— START OF Stored records —
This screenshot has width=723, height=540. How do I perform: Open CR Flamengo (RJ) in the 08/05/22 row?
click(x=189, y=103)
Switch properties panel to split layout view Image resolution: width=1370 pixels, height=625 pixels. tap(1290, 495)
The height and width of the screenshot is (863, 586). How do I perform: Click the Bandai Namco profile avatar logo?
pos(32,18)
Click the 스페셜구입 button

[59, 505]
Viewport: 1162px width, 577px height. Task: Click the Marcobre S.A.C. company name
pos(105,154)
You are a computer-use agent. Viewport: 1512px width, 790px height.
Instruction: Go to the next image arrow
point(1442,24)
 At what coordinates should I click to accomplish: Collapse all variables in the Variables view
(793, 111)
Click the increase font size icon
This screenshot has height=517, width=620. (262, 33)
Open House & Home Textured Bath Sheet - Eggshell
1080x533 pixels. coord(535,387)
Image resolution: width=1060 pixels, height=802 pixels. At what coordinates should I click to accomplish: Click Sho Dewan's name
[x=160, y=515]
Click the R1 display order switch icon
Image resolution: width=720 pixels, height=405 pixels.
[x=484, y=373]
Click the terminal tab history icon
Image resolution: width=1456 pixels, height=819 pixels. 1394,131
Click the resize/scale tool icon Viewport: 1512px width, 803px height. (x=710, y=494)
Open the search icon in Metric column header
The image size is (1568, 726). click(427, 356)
— END OF Stored records —
- Task brief
Copy the records above without changing anything.

- Task answer
This screenshot has width=723, height=540. How do I perform: Open CR Flamengo (RJ) in the 08/05/22 row?
click(x=189, y=103)
Switch properties panel to split layout view Image resolution: width=1370 pixels, height=625 pixels. tap(1290, 495)
The height and width of the screenshot is (863, 586). How do I perform: Click the Bandai Namco profile avatar logo?
pos(32,18)
Click the 스페셜구입 button

[59, 505]
Viewport: 1162px width, 577px height. Task: Click the Marcobre S.A.C. company name
pos(105,154)
You are a computer-use agent. Viewport: 1512px width, 790px height.
Instruction: Go to the next image arrow
point(1442,24)
 At what coordinates should I click to accomplish: Collapse all variables in the Variables view
(793, 111)
Click the increase font size icon
This screenshot has height=517, width=620. (262, 33)
Open House & Home Textured Bath Sheet - Eggshell
1080x533 pixels. coord(535,387)
Image resolution: width=1060 pixels, height=802 pixels. At what coordinates should I click to accomplish: Click Sho Dewan's name
[x=160, y=515]
Click the R1 display order switch icon
Image resolution: width=720 pixels, height=405 pixels.
[x=484, y=373]
Click the terminal tab history icon
Image resolution: width=1456 pixels, height=819 pixels. 1394,131
Click the resize/scale tool icon Viewport: 1512px width, 803px height. (x=710, y=494)
Open the search icon in Metric column header
The image size is (1568, 726). click(427, 356)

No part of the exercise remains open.